Who are these vulnerable girls?
They are child brides. Roughly one-third of all girls in developing nations are married before they turn 18, and in certain countries the number climbs even higher. What does the future hold for a child bride? A lifetime of illiteracy and a drastically increased risk of dying from complications during pregnancy or childbirth.
They are domestic workers who have never stepped foot in a classroom. Girls as young as five years old perform domestic work for up to 18 hours a day, seven days a week. Some girls' families obligate them to become servants to support the household, but many are trafficked into the job and are essentially slaves. But what all child maids share in common is that they are deprived of an education and a nurturing environment in which to grow up.
They are girls growing up in tent camps plagued by sexual violence and devoid of police protection. As a result of limited privacy and police protection in Haiti's tent camps, the rate of sexual assault and rape has skyrocketed. Girls and women of all ages, including toddlers and the elderly, have been attacked, but antiquated attitudes about rape and a deficient legal system mean that rape prosecutions are few and far between.
Without a doubt, the needs of the world's most vulnerable girls are serious and urgent.
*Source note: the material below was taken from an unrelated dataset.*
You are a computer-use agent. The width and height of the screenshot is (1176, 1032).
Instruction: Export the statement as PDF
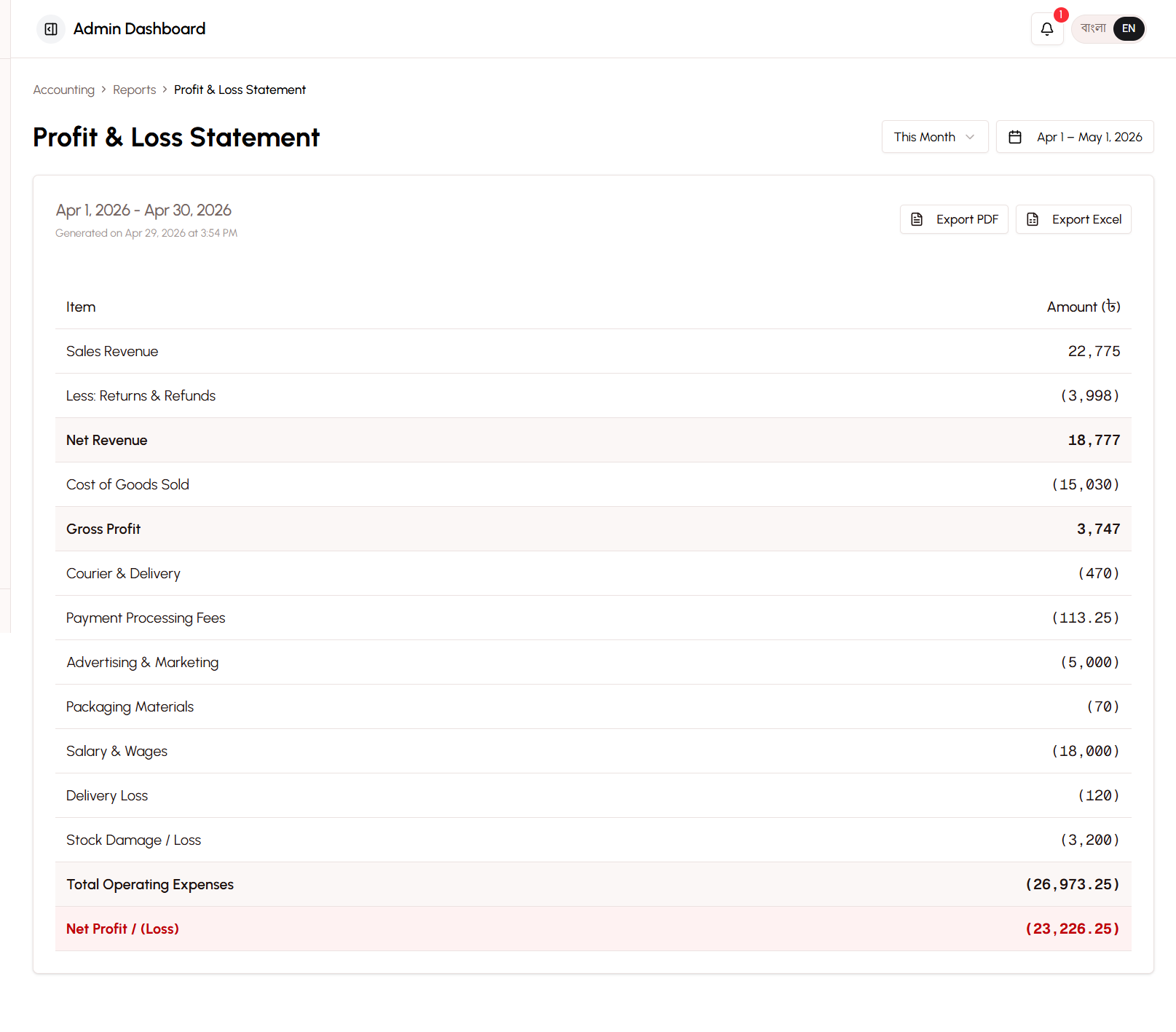954,219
That is why The Global Fund for Children is dedicated to seeking out and supporting grassroots organizations with innovative ideas about how to address the needs of girls in their communities. Our grantees have opened holistic schools for girls at risk of becoming child brides. They have rescued and reunited domestic servants with their families. They have increased the safety in Haiti's tent camps by installing better lighting and advocating for justice. And that is just the tip of the iceberg.
We have seen firsthand that girl power transforms communities, and we will continue to scout and fund girl-centered programs. We recently teamed up with Catapult to raise funds for a project that will provide 340 adolescent girls in India with basic education and reproductive health programming. But in order to get this project off the ground and transform the target community, we need support from our own community.
As we revisit the achievements of women like Rosa Parks, Marie Curie, and Sally Ride, let's pause to remember that there is still work to do if we wish to ensure that every girl is safe, nurtured, and free to determine her own future. What better way to honor Women's History Month than investing in the women of the future?